You get to eat gobloads of dessert.

Roughly 11 days, six hours, fifteen minutes, and thirty three seconds ago, my sister was wed to the love of her life in an outdoor ceremony somewhere in the Oklahoman woods. Afterwards, the wedding guests successfully dined and danced, with minimal injuries and no deaths.

All in all, it was a wedding that will be hard for us siblings to beat in the future. Because like most things in life, this is a competition. You may have laid down the gauntlet, sister, but I’m hot on your trail.

I was standing about a foot to the left of the bride and groom during the ceremony, my bouquet at belly button level, my eyes trained on the happy husby and wifey to be, my heart pounding in time with theirs. From my front row position, it was such a joy to watch the happiness creep into the pits of the audience and dot their foreheads with glisten. When the kiss came, we cheered our well-wishings and rushed away as fast as possible, seeking out pockets of moving air and shade.

The eating of BBQ and various desserts was followed by two speeches (one given by me) and the breaking out of various grooves as the sun set behind the capital building and glow sticks illumined the night air, old fogeys watching from their tables in disbelief as the hip young things made fools of themselves.

Soon it was time to send the couple off. At the height of the gyration-induced ecstasy, a whisper went through the crowd that it was time to gather, and bring the glow sticks.
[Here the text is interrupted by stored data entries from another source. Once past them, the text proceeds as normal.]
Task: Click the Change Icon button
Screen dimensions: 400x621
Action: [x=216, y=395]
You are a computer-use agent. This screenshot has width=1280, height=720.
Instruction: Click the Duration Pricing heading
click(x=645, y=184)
We lined the pathway to the getaway car—a golden buick, a chariot most fitting– and we flapped and woo-ed and shouted them into the car and watched them drive away.

That’s when clean up began. The lights came on, food went into boxes, pre-trash became real trash, bottles were collected, and the magic was systematically stored and re-located to vehicles.
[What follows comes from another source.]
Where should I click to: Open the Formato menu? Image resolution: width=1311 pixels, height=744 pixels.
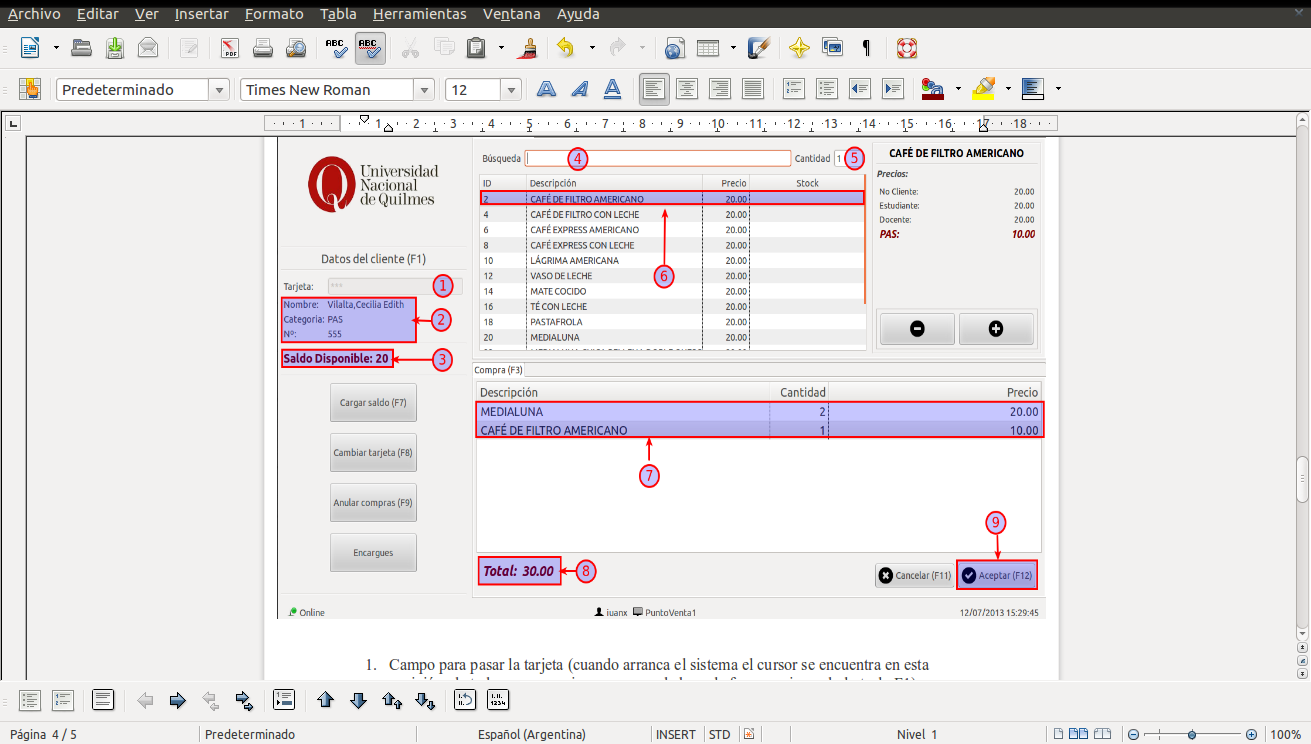tap(274, 14)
At that moment, something very important occurred to me. I realized that, if done correctly, my wedding day will be the best party of my life. It has all the elements of an incredible event from the outset: copious amounts of gifts, friends (and family) from all over the country, tasty treats, everyone’s favorite songs, and a reason to dance.

But in addition to all that, there are tons of bridal benefits that are simply not found in other parties.

The bride gets told she’s beautiful all day long. She could be wearing a sailboat covered snuggie and eating peanut butter with her hands straight out of a jar and people would still constantly swoon over her. Brides also are the guilt-free center of attention for the entire day, which is pretty much my dream come true.

I’ve also found that guests at weddings are unlike guests at other events. They’re more likely to be optimistic about everyone’s future and say what sound like meaningful things. The word love is thrown around more than a roll of toilet paper on a diarrhea-fraught camping trip. But, most importantly, the bride does not have to help clean up. In the middle of her dancing euphoria, she gets to leave with her lover while everyone else has to stay behind and put on rubber gloves.

If this isn’t the perfect party, I don’t know what is.

So the production of my sister’s wedding ended with me marveling at the bliss of her love and wondering how I could have a wedding without getting married. Any and all suggestions are accepted, as well as gifts and other tokens of appreciation/attention.